Moving forward, the Dutch tech giant says it will focus on extracting the full potential in its image-guided therapy, monitoring, ultrasound, and personal health business segments, scale its enterprise informatics business segment, improve the imaging business, and restore the sleep and respiratory care business segment.
To win in these segments, Philips will concentrate more of its R&D resources on the businesses – 90 per cent compared to 70 per cent in 2022.
Additionally, the company will focus on fewer, better-resourced, and more impactful projects, with patient safety, quality, and customer needs at the heart of innovation design.
According to Philips, the simplified operating model will make the company more agile and competitive, enabling it to deliver more impactful innovations for customers, patients, and consumers, guided by a clear but reduced number of KPIs.
Roy Jakobs, CEO of Royal Philips, says, “Our strategy will focus on organic growth through patient and people-centric innovation at scale, with a strong improvement in execution as a key value driver.”
“We will also urgently enhance the supply chain reliability to improve performance and simplify our way of working to improve our agility and productivity. This includes the difficult but necessary further reduction of our workforce by around 6,000 roles globally by 2025,” he adds.
“I am confident that these comprehensive actions will put Philips on a progressive path to value creation with a sustainable impact to achieve mid-single-digit comparable sales growth and a low-teens Adjusted EBITA margin by 2025, further expanding to a mid-to-high-teens margin beyond 2025,” Jakobs says.
Philips in the Netherlands
Philips announced that the head office will move to Amsterdam Zuidas in early 2025.
The building in the Prinses Irenestraat will be completely renovated into a sustainable workplace that stimulates collaboration for Philips employees.
Further, the Philips Innovation Center in Eindhoven will become the center for Philips’ breakthrough innovations globally.
The production and development centers in Best (high-end medical technology) and Drachten (personal care) will be strengthened with innovation and marketing capacity that was previously centrally filled.

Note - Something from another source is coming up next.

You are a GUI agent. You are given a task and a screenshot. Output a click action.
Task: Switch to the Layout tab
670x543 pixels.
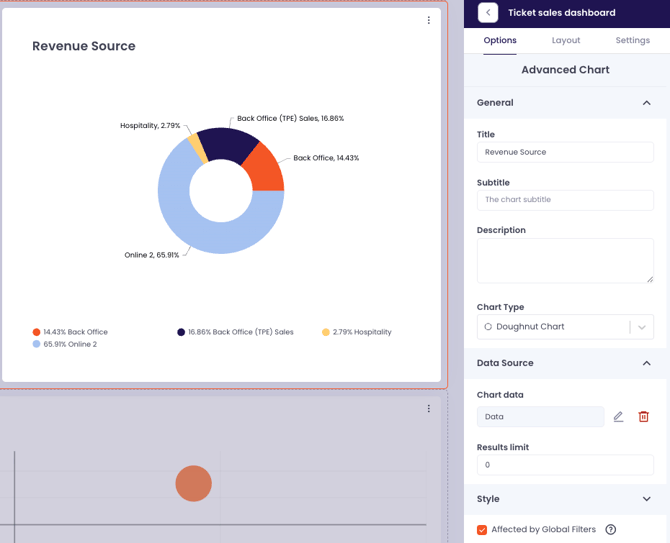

Jakobs says, “We are and will remain a Dutch multinational, and we are proud of that. The Netherlands remains the beating heart of Philips, with two of our largest production and innovation centers in Drachten and Best, the headquarters in Amsterdam, and Eindhoven as the center for breakthrough innovations.”
“Because of our focus, we will do it with fewer people in the Netherlands. I find that difficult and painful for colleagues directly affected by this, but this is necessary.”
“We will therefore take responsibility as a good employer in this respect and guide colleagues from job to job as much as possible.” For example, we are talking to our partners in and around Eindhoven to retain as much talent as possible for the region. In addition, we can absorb part of the natural turnover, and we have a good social plan,” he adds.